We spend an entire month either a)considering other people and doing generous, thoughtful things for other people, or b) being forced to consider other people and do generous, thoughtful things for other people. Either way, December is a big month for thinking about each other and being nice to each other.
The rest of the year, it tends to work on the “in theory” level.
Here’s my challenge for the world at the start of 2013. Don’t let go of the other people stuff. Let’s just keep on considering other people and doing nice things for each other. We hear all about goodwill towards men in the lengthy build-up to Christmas but once we’re done with that, our culture instantly reverts to encouraging us to think about ourselves again. New Year’s resolutions are all about Me, particularly along the lines of “What’s wrong with me that needs to be fixed?” and “What is there about me that I want to change?” Me, me, bad me.

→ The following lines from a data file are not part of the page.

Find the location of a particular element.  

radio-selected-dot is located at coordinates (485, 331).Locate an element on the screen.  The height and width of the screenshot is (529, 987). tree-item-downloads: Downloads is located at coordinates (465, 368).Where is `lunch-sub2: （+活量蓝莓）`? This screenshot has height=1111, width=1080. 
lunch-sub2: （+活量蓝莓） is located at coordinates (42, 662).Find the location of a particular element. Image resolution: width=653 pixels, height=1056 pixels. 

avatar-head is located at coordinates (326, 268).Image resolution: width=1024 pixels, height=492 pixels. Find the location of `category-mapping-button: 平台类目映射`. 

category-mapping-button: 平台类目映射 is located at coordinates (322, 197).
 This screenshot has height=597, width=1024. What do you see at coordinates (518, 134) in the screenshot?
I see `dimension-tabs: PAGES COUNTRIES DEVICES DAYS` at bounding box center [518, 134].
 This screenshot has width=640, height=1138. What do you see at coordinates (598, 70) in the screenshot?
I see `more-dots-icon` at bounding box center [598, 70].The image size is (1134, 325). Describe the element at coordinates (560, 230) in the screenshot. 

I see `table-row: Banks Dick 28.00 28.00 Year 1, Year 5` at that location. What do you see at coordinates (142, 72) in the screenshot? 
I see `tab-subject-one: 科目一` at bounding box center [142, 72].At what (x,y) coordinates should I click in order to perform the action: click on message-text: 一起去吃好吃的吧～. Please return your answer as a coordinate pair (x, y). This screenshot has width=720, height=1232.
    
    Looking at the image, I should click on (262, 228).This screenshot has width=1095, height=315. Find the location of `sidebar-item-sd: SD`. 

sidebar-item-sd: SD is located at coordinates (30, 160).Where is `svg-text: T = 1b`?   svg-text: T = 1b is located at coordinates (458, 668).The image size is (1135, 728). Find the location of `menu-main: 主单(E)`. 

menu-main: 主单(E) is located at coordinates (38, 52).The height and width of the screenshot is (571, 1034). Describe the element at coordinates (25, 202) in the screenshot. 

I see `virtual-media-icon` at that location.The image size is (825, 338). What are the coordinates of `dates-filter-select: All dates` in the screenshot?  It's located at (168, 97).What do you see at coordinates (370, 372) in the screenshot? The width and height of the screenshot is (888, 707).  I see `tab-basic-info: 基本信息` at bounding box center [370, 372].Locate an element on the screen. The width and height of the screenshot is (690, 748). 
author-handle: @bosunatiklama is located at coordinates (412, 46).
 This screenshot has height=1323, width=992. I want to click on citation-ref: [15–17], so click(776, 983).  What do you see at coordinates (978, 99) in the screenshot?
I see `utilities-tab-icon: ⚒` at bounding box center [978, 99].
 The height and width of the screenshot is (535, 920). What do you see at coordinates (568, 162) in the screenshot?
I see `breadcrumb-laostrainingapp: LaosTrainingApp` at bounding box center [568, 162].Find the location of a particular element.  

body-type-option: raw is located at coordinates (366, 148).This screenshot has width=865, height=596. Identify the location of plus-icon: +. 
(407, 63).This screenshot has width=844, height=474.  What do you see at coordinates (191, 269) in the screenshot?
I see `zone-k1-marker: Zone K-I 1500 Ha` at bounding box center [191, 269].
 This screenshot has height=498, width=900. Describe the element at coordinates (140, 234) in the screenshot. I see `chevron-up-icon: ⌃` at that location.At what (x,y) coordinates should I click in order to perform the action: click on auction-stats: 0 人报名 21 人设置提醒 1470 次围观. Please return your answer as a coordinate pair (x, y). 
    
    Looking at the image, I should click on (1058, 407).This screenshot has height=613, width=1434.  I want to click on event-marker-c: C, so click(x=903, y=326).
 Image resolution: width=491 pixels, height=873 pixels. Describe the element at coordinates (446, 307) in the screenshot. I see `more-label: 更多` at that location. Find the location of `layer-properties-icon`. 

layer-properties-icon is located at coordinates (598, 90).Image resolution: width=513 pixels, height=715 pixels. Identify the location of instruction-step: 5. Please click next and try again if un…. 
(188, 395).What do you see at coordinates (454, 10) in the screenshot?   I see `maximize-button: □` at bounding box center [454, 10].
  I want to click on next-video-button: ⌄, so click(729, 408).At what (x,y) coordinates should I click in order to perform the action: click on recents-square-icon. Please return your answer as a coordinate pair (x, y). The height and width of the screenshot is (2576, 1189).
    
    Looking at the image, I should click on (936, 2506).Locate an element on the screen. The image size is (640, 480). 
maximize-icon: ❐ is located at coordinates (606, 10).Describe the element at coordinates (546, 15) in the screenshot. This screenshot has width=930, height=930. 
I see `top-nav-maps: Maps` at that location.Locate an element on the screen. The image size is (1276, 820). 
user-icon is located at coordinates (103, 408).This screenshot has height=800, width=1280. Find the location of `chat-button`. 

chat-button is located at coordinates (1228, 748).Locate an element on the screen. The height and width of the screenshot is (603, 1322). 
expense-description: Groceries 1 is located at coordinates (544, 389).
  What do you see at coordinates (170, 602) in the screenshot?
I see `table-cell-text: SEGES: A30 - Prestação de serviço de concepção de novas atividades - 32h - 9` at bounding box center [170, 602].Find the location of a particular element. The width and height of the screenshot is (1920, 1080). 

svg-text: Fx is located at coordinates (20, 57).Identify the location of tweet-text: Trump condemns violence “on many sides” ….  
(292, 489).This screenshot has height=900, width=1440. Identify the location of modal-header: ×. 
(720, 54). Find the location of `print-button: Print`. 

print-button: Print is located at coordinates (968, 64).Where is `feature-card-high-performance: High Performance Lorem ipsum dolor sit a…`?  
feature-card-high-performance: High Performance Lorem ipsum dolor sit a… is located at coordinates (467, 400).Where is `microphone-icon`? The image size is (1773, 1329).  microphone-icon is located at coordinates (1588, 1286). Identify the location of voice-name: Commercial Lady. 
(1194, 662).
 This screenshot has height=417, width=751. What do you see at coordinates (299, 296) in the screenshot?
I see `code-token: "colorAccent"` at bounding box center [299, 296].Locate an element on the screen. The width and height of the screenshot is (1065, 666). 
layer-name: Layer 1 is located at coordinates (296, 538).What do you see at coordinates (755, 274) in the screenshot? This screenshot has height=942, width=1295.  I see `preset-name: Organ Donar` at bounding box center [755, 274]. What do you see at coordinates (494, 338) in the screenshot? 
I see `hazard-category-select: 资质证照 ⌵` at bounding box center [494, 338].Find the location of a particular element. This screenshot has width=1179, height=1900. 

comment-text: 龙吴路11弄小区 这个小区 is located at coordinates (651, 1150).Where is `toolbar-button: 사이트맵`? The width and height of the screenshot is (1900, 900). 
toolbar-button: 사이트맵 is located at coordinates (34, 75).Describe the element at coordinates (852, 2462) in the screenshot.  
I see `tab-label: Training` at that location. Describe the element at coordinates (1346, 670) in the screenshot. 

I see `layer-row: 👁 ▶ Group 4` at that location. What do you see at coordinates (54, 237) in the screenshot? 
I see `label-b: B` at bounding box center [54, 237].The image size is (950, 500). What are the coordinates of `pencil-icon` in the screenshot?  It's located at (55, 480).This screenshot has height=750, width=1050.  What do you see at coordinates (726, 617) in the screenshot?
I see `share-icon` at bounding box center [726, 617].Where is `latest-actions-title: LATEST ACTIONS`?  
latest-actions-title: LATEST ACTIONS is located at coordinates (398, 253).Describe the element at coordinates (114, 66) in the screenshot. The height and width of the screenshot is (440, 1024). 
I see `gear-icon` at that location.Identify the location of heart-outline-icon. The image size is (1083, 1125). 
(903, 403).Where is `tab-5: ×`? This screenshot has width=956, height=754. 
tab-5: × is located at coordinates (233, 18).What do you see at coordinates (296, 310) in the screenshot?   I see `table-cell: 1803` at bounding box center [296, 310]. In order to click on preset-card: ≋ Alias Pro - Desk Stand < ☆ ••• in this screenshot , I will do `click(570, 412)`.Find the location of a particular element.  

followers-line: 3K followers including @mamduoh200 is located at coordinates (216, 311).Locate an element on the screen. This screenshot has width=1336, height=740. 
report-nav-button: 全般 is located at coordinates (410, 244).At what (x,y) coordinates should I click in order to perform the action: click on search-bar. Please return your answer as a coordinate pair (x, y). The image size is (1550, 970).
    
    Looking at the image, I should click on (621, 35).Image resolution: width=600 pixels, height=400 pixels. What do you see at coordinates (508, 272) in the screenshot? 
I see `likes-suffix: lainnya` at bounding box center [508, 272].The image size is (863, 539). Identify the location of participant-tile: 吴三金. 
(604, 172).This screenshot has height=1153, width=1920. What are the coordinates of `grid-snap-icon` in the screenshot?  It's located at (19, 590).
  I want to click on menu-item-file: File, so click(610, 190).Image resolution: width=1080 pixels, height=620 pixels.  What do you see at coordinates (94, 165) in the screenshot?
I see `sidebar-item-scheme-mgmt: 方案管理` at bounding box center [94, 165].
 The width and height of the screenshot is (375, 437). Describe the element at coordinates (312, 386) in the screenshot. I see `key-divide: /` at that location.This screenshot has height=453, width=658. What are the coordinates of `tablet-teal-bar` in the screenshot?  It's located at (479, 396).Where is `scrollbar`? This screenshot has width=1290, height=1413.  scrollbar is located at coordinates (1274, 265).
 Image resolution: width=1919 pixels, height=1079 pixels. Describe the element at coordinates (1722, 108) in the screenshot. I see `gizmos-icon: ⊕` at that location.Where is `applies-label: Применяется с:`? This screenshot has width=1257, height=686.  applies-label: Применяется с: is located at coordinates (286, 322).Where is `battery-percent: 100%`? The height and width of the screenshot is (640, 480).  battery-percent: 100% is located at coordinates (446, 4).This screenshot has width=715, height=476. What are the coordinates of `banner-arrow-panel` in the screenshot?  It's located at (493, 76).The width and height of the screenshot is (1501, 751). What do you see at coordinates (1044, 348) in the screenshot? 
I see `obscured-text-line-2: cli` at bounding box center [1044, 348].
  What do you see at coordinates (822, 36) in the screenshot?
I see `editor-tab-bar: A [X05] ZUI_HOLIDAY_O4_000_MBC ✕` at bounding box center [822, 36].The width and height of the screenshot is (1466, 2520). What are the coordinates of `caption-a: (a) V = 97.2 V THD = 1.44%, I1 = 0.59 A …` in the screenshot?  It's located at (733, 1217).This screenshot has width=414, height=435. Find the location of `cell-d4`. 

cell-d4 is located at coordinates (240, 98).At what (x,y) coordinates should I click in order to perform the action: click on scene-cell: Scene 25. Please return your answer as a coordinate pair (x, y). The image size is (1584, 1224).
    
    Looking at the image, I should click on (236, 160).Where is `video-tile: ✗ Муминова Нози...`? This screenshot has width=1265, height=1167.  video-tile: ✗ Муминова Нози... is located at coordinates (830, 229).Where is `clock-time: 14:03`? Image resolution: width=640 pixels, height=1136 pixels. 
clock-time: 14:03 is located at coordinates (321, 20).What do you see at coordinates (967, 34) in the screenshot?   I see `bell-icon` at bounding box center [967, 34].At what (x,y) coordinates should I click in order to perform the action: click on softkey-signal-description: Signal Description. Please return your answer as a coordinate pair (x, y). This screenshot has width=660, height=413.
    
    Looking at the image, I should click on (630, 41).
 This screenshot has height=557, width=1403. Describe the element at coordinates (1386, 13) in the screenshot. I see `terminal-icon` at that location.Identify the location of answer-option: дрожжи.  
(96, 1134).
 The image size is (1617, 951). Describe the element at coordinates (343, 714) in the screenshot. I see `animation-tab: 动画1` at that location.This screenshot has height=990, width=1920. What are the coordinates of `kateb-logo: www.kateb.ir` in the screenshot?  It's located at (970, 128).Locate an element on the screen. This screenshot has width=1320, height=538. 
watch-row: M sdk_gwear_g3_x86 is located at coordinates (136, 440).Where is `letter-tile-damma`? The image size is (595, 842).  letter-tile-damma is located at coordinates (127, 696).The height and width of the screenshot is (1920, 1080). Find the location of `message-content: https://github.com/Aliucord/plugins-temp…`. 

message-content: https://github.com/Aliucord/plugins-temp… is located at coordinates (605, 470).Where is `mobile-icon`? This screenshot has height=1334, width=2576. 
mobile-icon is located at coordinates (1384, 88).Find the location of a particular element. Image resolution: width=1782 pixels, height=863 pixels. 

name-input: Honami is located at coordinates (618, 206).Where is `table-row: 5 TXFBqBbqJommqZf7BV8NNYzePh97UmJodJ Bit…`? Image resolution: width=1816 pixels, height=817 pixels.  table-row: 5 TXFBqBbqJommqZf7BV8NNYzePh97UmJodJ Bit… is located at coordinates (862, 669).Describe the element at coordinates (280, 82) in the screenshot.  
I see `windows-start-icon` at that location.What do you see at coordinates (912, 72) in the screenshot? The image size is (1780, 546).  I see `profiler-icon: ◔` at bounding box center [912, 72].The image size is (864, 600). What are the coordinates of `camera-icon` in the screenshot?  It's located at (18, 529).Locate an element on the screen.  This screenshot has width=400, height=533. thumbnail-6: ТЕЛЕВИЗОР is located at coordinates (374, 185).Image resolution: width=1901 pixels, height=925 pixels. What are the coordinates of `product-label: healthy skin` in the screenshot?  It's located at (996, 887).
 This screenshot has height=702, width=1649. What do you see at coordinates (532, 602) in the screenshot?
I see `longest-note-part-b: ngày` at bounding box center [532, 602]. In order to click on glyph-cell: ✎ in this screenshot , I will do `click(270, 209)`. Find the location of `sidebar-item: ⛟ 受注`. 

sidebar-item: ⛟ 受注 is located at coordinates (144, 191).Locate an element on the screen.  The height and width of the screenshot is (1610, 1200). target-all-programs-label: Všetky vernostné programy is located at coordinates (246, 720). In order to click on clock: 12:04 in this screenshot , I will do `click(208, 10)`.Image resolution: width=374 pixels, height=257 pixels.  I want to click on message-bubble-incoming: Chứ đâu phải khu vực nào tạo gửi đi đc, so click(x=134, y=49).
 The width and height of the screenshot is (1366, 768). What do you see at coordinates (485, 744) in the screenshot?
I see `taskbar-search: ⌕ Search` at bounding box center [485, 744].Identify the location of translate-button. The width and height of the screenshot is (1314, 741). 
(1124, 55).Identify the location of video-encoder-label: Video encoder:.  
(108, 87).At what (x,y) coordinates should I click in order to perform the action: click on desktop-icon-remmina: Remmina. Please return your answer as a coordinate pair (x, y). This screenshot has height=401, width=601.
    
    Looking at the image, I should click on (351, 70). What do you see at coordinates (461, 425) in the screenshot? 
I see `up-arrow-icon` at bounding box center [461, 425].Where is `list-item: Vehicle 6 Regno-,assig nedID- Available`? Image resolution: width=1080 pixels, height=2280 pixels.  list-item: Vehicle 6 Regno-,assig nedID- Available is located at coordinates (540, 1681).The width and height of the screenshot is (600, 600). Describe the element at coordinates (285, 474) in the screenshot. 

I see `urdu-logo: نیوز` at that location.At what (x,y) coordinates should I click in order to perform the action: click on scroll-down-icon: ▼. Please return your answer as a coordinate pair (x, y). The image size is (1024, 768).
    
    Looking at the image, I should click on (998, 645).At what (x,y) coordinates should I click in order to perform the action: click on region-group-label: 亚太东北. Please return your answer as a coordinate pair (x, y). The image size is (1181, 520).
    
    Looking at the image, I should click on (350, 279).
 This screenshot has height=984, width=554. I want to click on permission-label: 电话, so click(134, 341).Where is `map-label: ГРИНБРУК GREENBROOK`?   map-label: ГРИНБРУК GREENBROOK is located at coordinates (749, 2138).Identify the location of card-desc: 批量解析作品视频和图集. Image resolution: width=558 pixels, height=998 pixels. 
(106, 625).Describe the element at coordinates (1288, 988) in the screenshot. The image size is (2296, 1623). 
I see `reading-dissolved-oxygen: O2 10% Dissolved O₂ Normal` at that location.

Here’s a quote from a Buddhist scripture called the Sutta Nipata. This is usually the kind of phrase that fills Christmas cards but I encourage us to adopt it as a New Year’s resolution: “May our loving thoughts fill the whole world; above, below, across – without limit; a boundless goodwill toward the whole world, unrestricted, free of hatred and enmity.”
(I wrote this column before December 14, before Newtown, Connecticut became the latest place devastated by violence. Sitting down to edit this column, I realized it didn’t need much rewriting in light of that terrible event.)
There’s so much going on already at Christmas – hope, joy, love, bite-sized chocolates – why not make New Year’s the time for peace, or at least the wishing of it? Peace in the world, peace in one’s little part of the world, peace in oneself.
Peace starts with ourselves. If we can be happy with ourselves, happy with our lives, we can find peace in everything we do. If we’re not happy, it’s time to make changes. Not in the way that is dictated by our culture, by having more stuff and following more celebrities and watching more reality shows but in a way that is true to ourselves, no matter what anyone else thinks.
That is often harder than losing 25 pounds.
Eleven years ago, a lovely and wise yoga instructor named Georgina held a class on New Year’s Eve and at the end, as we all lay on our mats for final relaxation, she gave us this advice: “Make this the year you go away from what makes you unhappy. Make this the year you go towards what makes you happy.”
Georgina’s advice meant the end of my marriage. Her advice meant leaving a house and a job and a husband on the west coast and starting over again on the east coast. (I know, I know: I should have come here in the first place.) Accepting how her advice applied to me took courage and strength, it involved a long journey both physically and spiritually, and there were some incredibly unhappy moments along the way.
BUT: I found peace. I created a life of love, unrestricted, free of hatred. And in being so changed, I am more aware of being kinder, more loving, more accepting. I’m not always so, there are days when I get mad at myself, at my husband, at some foolish person in the world but being more aware gives me the control to say, “I don’t want to feel this way.”
After what happened just before Christmas in Newtown, we need more love, more kindness and more peace in our world. That’s all we need. For each other and for ourselves.
So make this the year your loving thoughts fill the whole world every day, directed toward everyone (remember: compassion is an expression of love) and see what happens when you resolve to go towards what makes you happy. It’s a journey worth taking.